2015 Potential Gas Committee Reports Record-High Natural Gas Resources

by Duane Nichols on April 10, 2015

2014 Potential Gas Committee Report

United States gas resource base reaches a record 2,515 trillion cublc feet including shale gas

From an Article by Nick Snow, Oil & Gas Journal (PennWell Group), April 8, 2015

Unconventional natural gas production is proving to be more durable than many people expected, officials said as the Potential Gas Committee released its 2014 yearend report indicating that the US has a record 2,515 tcf technically recoverable gas resource base.

They said the 131-tcf increase from yearend 2012 came from reevaluations of onshore shale gas resources in the Atlantic, Midcontinent, Gulf Coast, and Rocky Mountain areas, and conventional and tight gas resources in the Midcontinent and the Rockies. The growth was in addition to 53 tcf of US-marketed gas production the US Energy Information Administration estimated for the 2 years since the PGC’s last assessment.

“We have never seen any reason to back down on our numbers,” said John B. Curtis, a professor emeritus at the Colorado School of Mines geology and geological engineering department, and director of the school’s Potential Gas Agency, which provides guidance and technical assistance to the PGC.

“Wells are being drilled and gas is being produced, even in this low-price environment,” he told reporters during an Apr. 8 briefing at the American Gas Association where the report was released. “Of the 2 years, drilling didn’t start to slow down until the latter half of 2014. If there’s any long-term impact, it will show up in the next report.”
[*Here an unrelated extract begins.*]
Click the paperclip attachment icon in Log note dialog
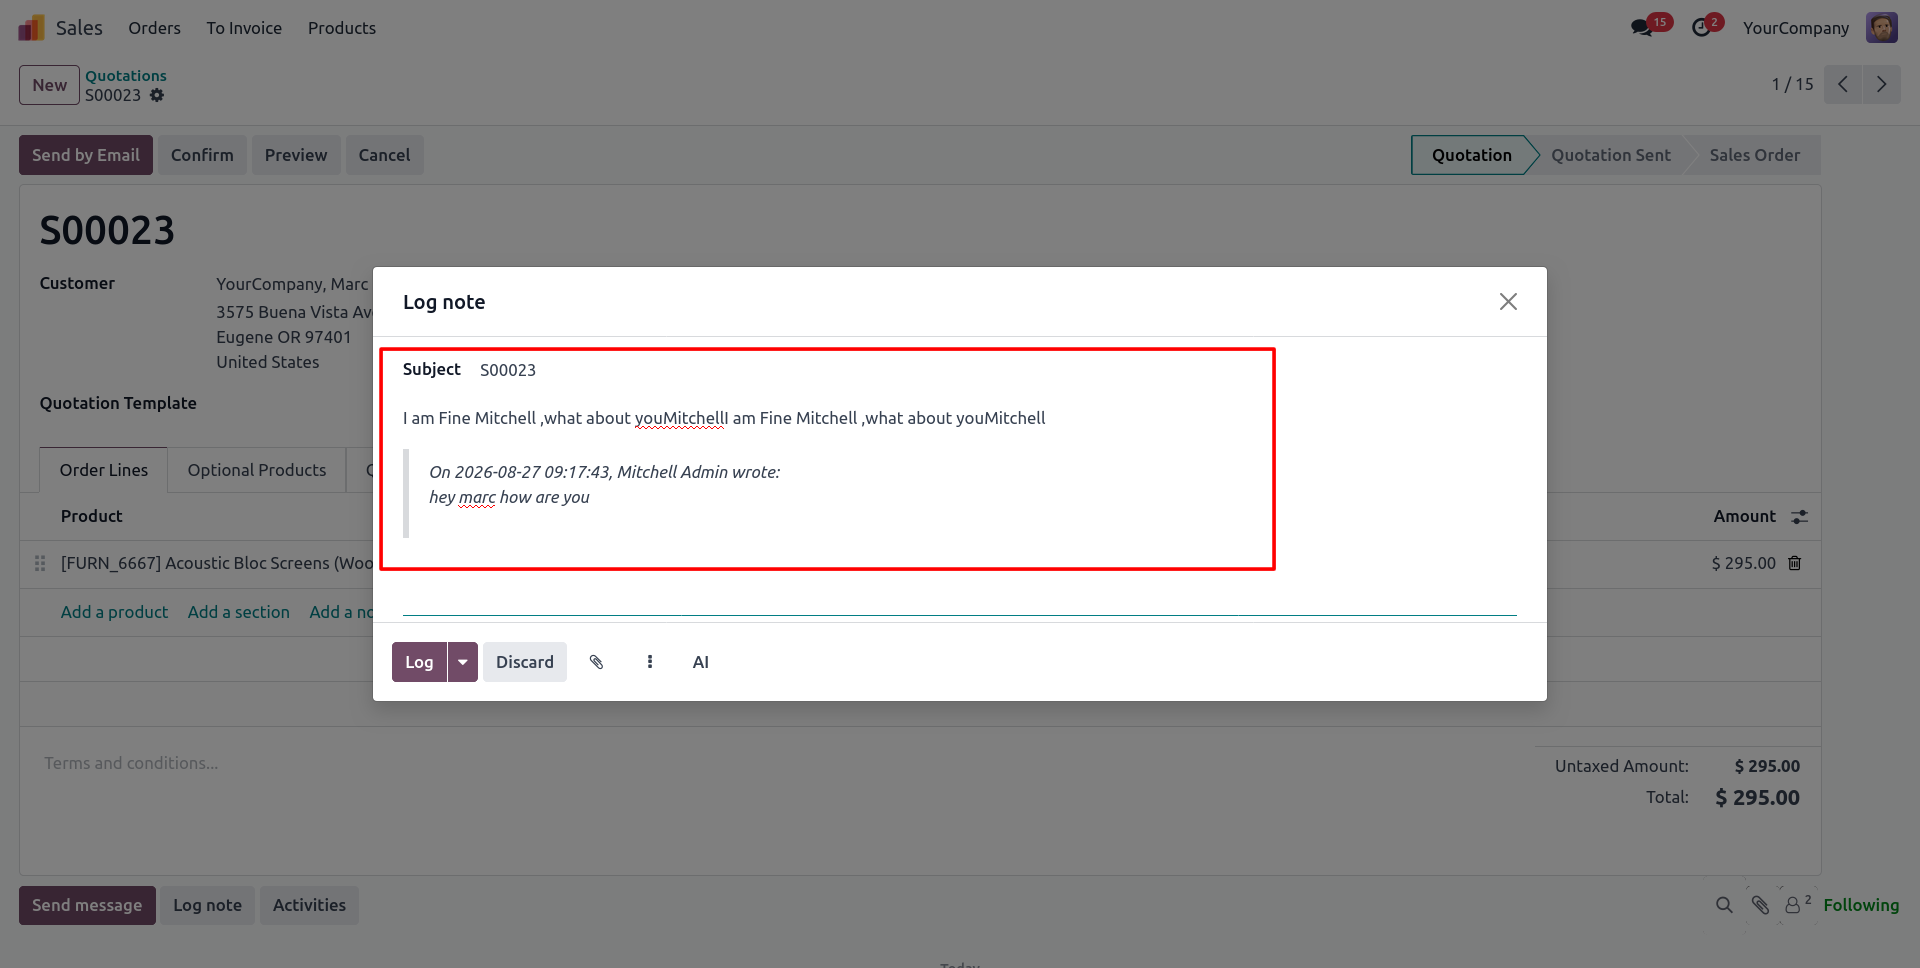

Of the 2014 yearend technically recoverable gas resource base, nearly 2,357 tcf was “traditional” resources and 158 tcf was coalbed methane. The addition of 338.3 tcf of proved dry gas reserves EIA estimated at yearend 2013 brought the nation’s future gas supply to 2,853 tcf at yearend 2014, PGC said.

Shale gas growth

Shale gas’s share within the traditional resources category was 616 tcf in 2008, 687 tcf in 2010, 1,073 tcf in 2012, and 1,253 tcf in 2014. “I’ve been listening to shale gas nay-sayers for 10 years, when US production was less than 50 bcfd,” said Christopher B. McGill, AGA’s vice-president for policy analysis. “Today, we produce 72 bcfd of dry gas from shale—and it’s often at increasingly lower costs.”

Curtis said, “Geology is the key. Each formation is different. Operators also have found ways to prolong production as they’re drilled more wells.” He said PGC will consider shale gas a speculative resource if a well hasn’t been drilled into the formation and gas produced from it. “Once it producers, the field can move into the ‘possible resources’ category or, if it’s associated with a nearby producing field, into ‘probable resources,’” he said.

McGill added, “It also has to do with the size of the reservoir, such as the Marcellus shale, which underlies several states.”

There may be still more US shale gas potential from deeper formations, Curtis said. “The Eastern Gas Shales Project in the 1970s didn’t even look at the Marcellus because it was considered too deep and too difficult to produce from,” he said. “Now, the Hanna basin in Wyoming has sediments at 30,000 ft which may have potential. Only a few wells have been drilled there, and none are producing.”

US coalbed methane resources, which at one time represented 10% of total US gas productivity, have fallen to about 2% as they came in at 158.1 tcf at yearend 2014, the report said. “Gas hydrates may be the next possible gas resource,” said Curtis. “They are abundant, but costly to produce. Still, they’re of interest to countries like Japan which are resource-poor but financially and technically strong.”

Founded in 1964, PGC celebrated its 50th anniversary last year with more than 100 geoscientist and petroleum engineering volunteers who produce assessments of the US technically recoverable gas resource base every 2 years. The assessments do not consider whether resources will be developed, but attempt to show they exist and could be developed if needed and adequate price/cost relationships exist, the committee said.

“We don’t do crude oil, but have been asked to track natural gas liquids,” Curtis said. “We’re considering it, but we would need to recruit people from companies and develop the right methodology first.”